Start Records for this exercise

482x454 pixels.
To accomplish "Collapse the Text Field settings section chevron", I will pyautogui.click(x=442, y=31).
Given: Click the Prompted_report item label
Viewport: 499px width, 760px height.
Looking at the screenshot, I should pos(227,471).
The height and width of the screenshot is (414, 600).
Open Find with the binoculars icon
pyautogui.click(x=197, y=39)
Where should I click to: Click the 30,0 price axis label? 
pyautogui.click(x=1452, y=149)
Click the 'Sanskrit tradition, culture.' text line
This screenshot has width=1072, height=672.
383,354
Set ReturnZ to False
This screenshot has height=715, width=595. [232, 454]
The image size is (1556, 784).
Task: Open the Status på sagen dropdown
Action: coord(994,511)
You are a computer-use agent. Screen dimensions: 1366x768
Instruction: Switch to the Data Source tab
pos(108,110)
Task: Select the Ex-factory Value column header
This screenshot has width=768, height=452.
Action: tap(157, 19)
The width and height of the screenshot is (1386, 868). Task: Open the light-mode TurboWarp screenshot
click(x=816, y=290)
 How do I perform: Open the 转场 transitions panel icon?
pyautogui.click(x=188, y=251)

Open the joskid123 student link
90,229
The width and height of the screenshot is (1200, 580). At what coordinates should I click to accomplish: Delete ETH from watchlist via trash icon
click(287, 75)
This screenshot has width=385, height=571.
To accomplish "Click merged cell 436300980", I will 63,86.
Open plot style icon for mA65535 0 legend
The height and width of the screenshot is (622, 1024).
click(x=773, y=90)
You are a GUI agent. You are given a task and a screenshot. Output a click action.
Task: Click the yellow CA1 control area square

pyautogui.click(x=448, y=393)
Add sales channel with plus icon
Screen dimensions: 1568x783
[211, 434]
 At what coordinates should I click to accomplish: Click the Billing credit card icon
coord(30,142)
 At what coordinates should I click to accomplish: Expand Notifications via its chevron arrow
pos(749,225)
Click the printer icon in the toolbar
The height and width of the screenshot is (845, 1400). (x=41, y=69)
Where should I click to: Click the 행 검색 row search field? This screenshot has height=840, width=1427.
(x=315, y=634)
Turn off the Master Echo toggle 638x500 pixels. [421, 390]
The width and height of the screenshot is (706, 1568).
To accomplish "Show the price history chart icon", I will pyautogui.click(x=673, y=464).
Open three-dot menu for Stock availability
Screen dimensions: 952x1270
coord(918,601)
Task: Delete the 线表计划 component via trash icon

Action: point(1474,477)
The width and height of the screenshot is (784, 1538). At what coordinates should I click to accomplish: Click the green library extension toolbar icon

End Records for this exercise

Return the lines of the material above, from its start through the line containing "Looking at the", inclusive, reproducing them without any change.

482x454 pixels.
To accomplish "Collapse the Text Field settings section chevron", I will pyautogui.click(x=442, y=31).
Given: Click the Prompted_report item label
Viewport: 499px width, 760px height.
Looking at the screenshot, I should pos(227,471).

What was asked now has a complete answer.